Конечно же, этого не случилось. Новая очередь просвистела над нашими головами, я же вознаградил Рика за усердие непродолжительными, но искренними аплодисментами.
— Неплохая попытка, офицер, но если бы всё было так просто, я бы не сидел сейчас в этом окопе.
Немного разочарованный Рик повернул голову и посмотрел туда, откуда они только что пришли. По его лицу я без труда понял, что у него на уме.
— Ничего не выйдет, — сказал я нарочито небрежно. — Шагов тридцать, не меньше, и на всей дистанции ни одного сколько-нибудь подходящего укрытия. Вы и так чудом проскочили, второй раз не получится.
Он с сомнением покосился на меня, затем взгляд его упал на лежащий у меня на коленях автомат. Некоторое время он смотрел на него безо всякого выражения, думая о своём.
— Я всё-таки попытаюсь, — сказал он наконец, и, обращаясь уже к напарнику, добавил: — Останешься здесь, Милт. Не хочу, чтобы ты встревал.
Юноша не на шутку переполошился.
— Я с тобой, Рик. Ты же не хочешь оставить меня с этим психом?
Рик с сожалением покачал головой.
— Здесь ты в безопасности. Я вернусь к машине и вызову подмогу, это не займёт и двух минут.
Но юноша не желал ничего слушать. Мне показалось, что сейчас он, словно капризный ребёнок, вцепится в руку и, наплевав на всё, разревётся во весь голос, умоляя его не оставлять.
— Мы же напарники, Рик, — сказал он, чуть не плача. — Я думал…
— Проследишь за ним, — сказал мне Рик, не глядя на юнца. — Головой отвечаешь.
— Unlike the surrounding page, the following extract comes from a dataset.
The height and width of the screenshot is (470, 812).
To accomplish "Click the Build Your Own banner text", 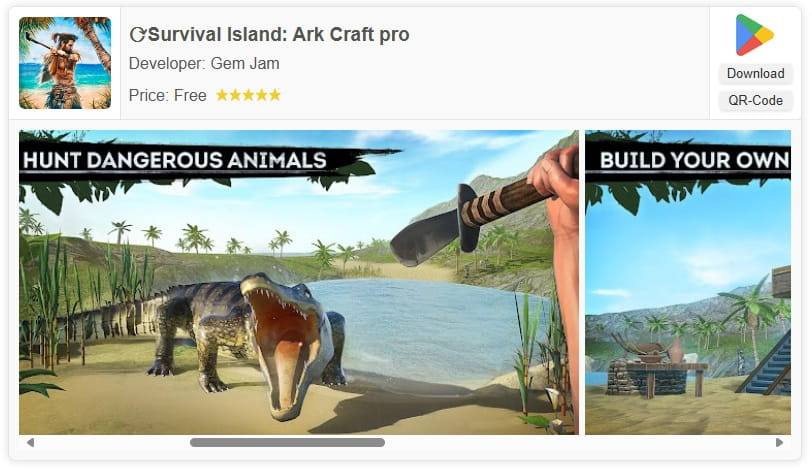I will 695,160.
Понял?
— Да, конечно, — ответил я безразлично. — Но подумайте ещё раз, офицер, разумно ли то, что вы собираетесь сделать.
Он посмотрел на меня чуть ли не с отвращением, как будто сам вид человека, посмевшего ему перечить, был ему противен и омерзителен. Этот взгляд окончательно убедил меня, что спорить с ним бесполезно и даже вредно для здоровья.
Мы молча наблюдали за тем, как он собирается пробежать свою тридцатиметровку. В глазах Милта застыл испуг, да и я, признаться, был далеко не в восторге. Я не хотел отпускать этого парня, который, в отличие от своего сопливого напарника, мог оказать мне по-настоящему действенную помощь.
Когда он уже совсем было собрался выскочить из окопа, я положил руку ему на плечё.
— У меня есть пара дымовых гранат. И хоть я по-прежнему считаю, что ты идиот, дымовая завеса немного увеличит шансы. Это всё, что я могу сделать.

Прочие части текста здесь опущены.